A Lodi arrivano i “Laus Angels”: gruppi di volontari che presidieranno le zone più critiche della città con passeggiate serali per la sicurezza. L’iniziativa porta la firma di Gianmario Invernizzi, capogruppo di opposizione in Consiglio comunale ed esponente della lista Sara Casanova, che la definisce “una risposta concreta all’aumento esponenziale di episodi di microcriminalità”.
I volontari, riconoscibili dalla felpa blu con la scritta “Angeli Lodigiani”, si muoveranno in piccoli gruppi di tre o quattro persone, due o tre volte a settimana, soprattutto in orario serale e senza preavviso. Nel mirino ci sono le aree considerate più a rischio: via Lodino, via Maddalena, i giardini Barbarossa e la città bassa tra il lungo Adda e via Pace. Particolare attenzione sarà riservata anche ai parchi, sempre più segnalati dai cittadini come luoghi di spaccio e degrado.
“Non vogliamo sostituirci alle forze dell’ordine, che ringraziamo per il lavoro che svolgono – spiega Invernizzi –. Noi ascolteremo cittadini e commercianti, raccoglieremo le loro segnalazioni e, se dovessimo assistere a episodi di spaccio o violenza, avviseremo subito le autorità. La nostra è una risposta pacifica e nel rispetto della legge: vogliamo ridare ai lodigiani la libertà di vivere i quartieri”.

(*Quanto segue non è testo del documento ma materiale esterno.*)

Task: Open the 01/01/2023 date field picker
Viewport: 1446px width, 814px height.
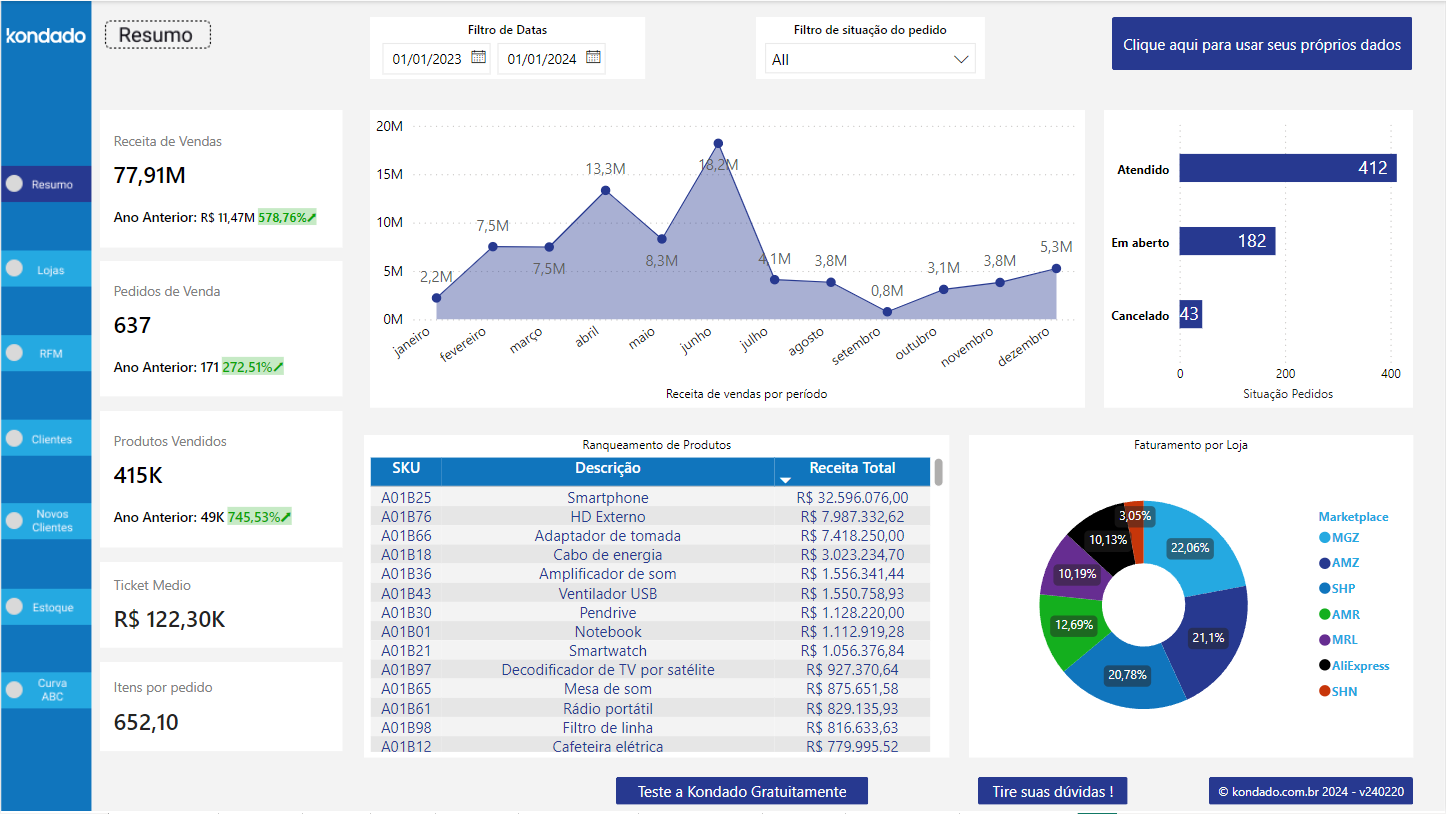Action: [x=428, y=57]
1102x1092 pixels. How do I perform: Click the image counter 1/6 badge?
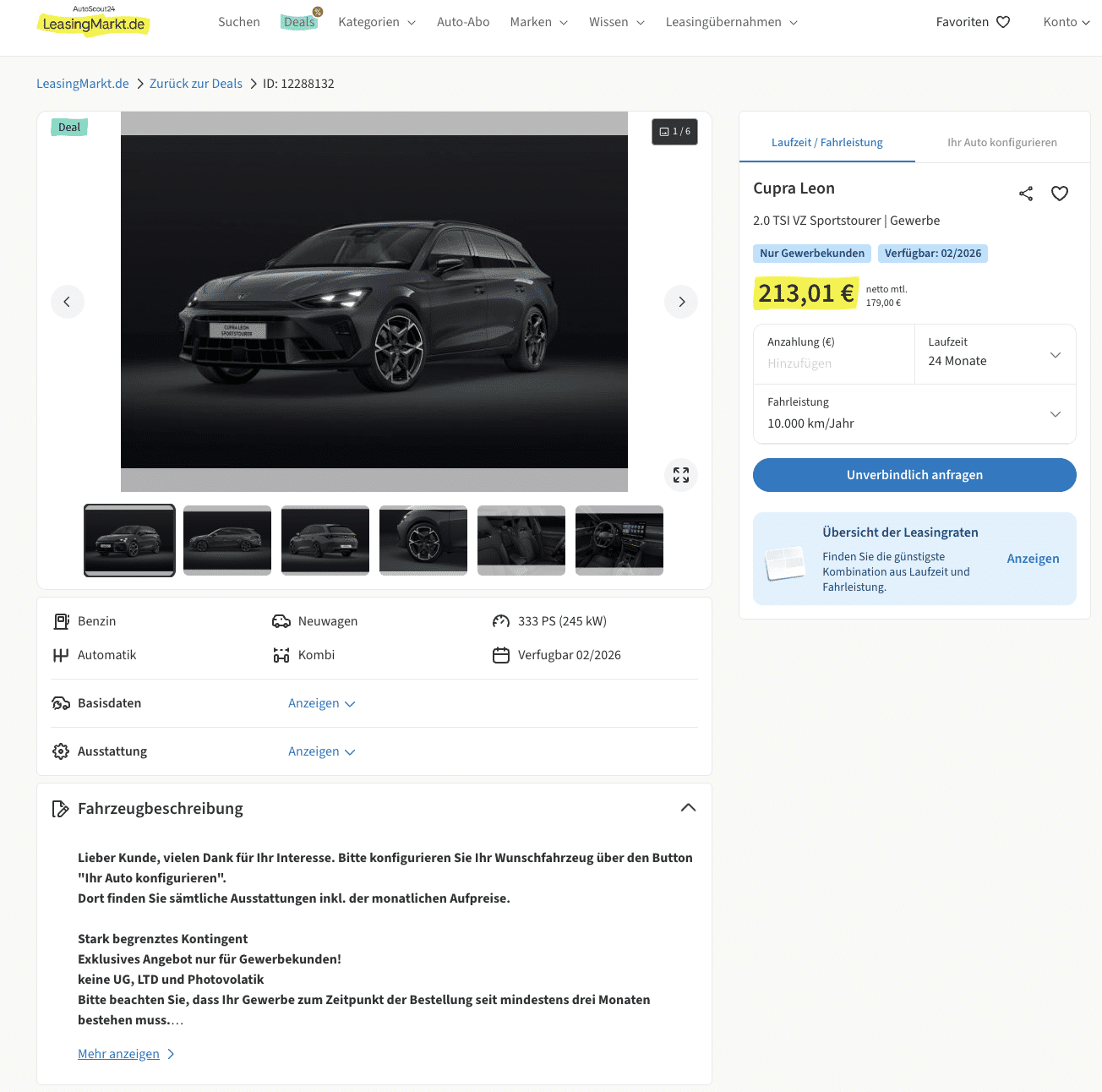(674, 132)
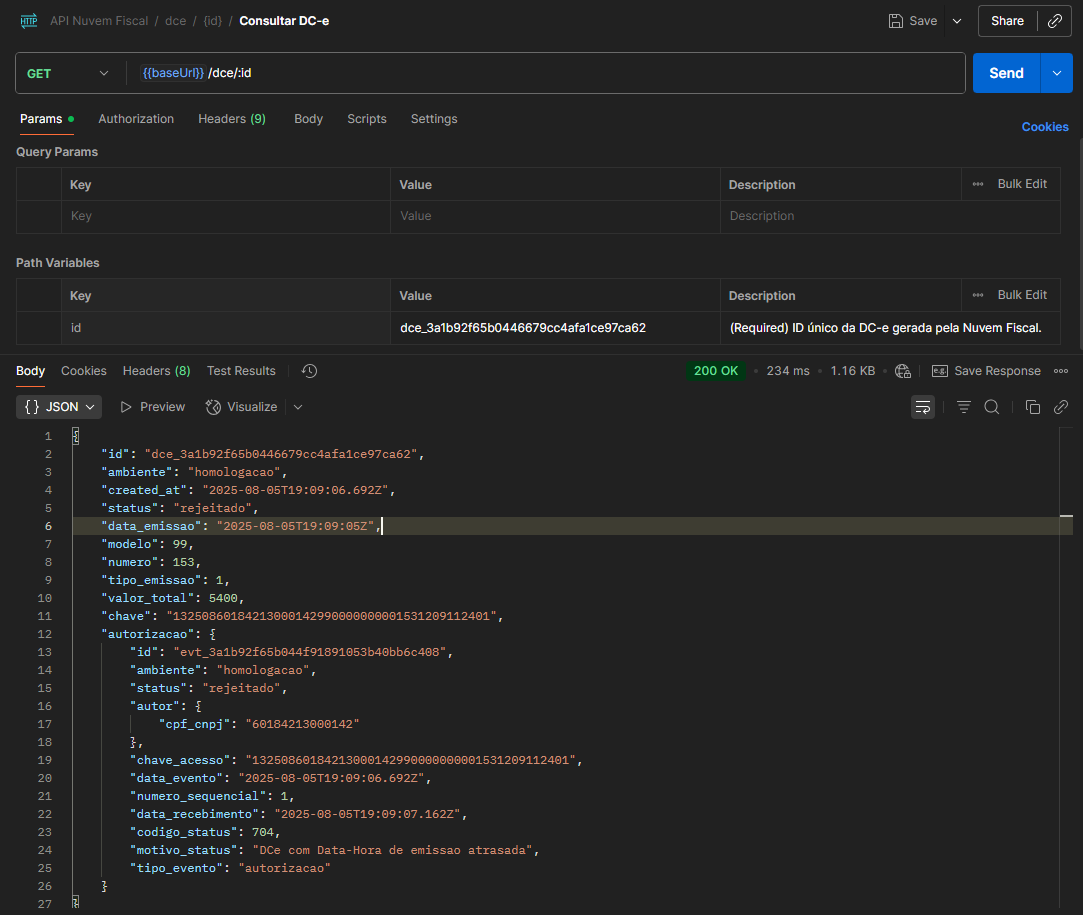Expand the dropdown arrow next to Visualize
Viewport: 1083px width, 915px height.
click(298, 407)
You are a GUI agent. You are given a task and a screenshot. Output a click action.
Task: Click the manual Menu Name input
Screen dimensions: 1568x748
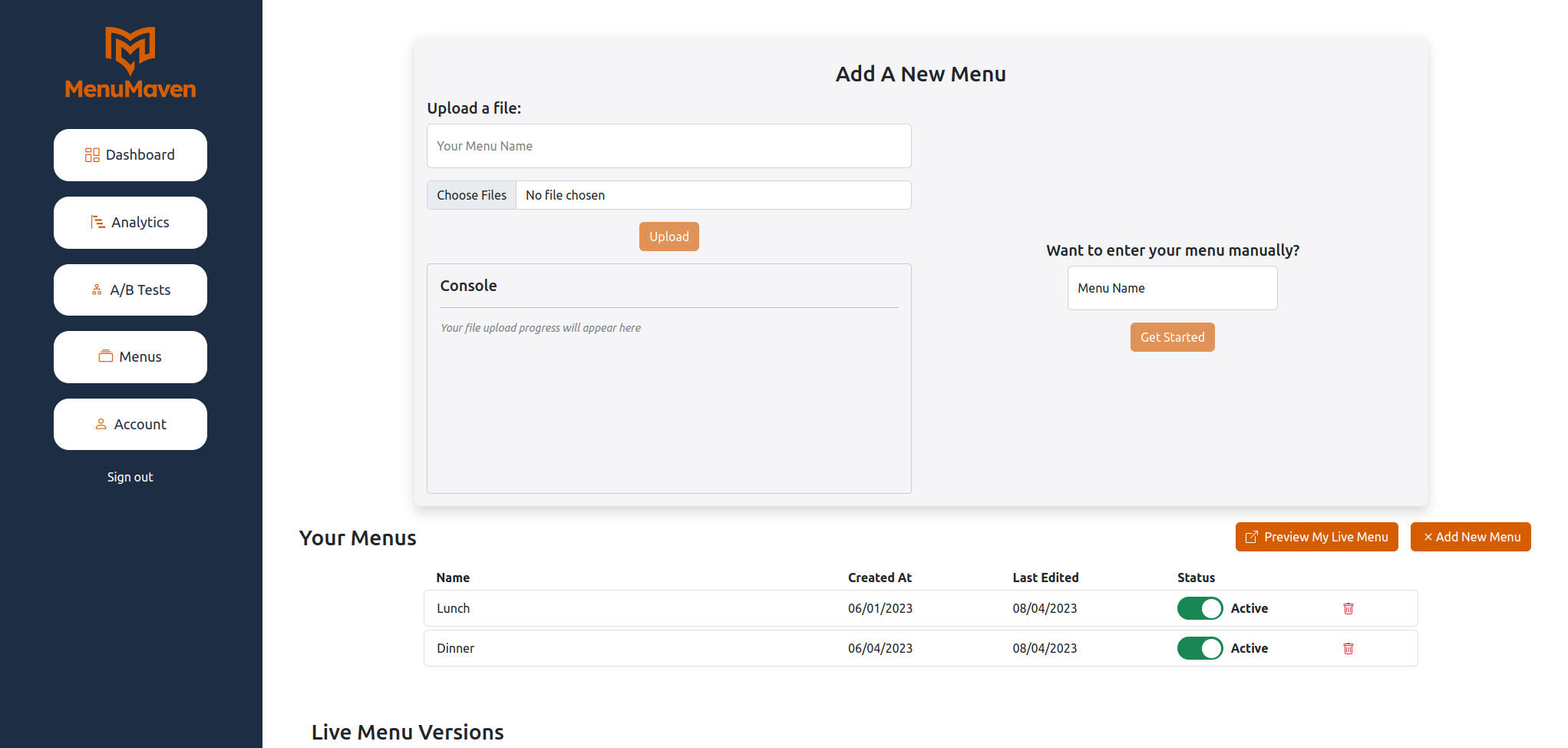1172,288
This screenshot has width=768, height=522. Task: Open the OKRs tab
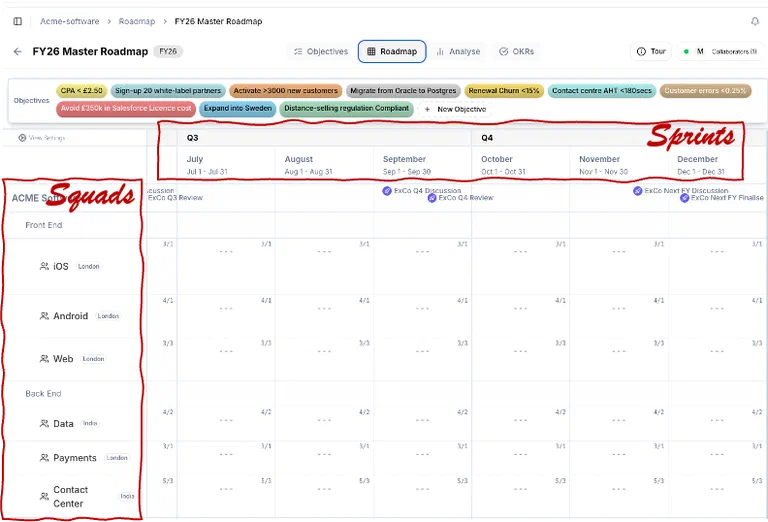pos(516,51)
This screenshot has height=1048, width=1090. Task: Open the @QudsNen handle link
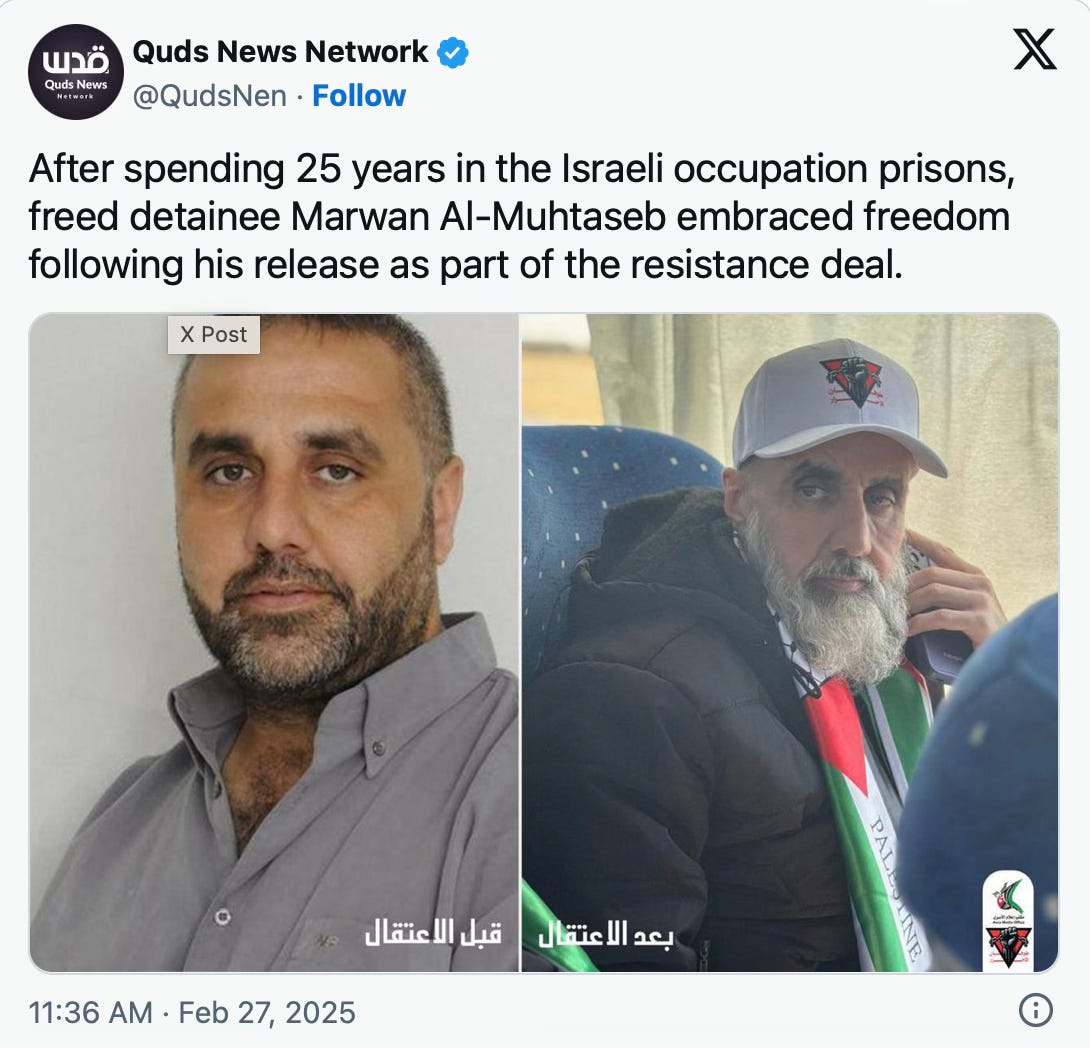(x=209, y=96)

Il progetto si inserisce in un contesto in cui la sicurezza è tornata al centro del dibattito cittadino. “Non vogliamo etichette politiche – conclude Invernizzi –: anche persone di sinistra si stanno avvicinando. L’unico obiettivo è restituire ai lodigiani la serenità di tornare a frequentare strade e parchi senza paura”.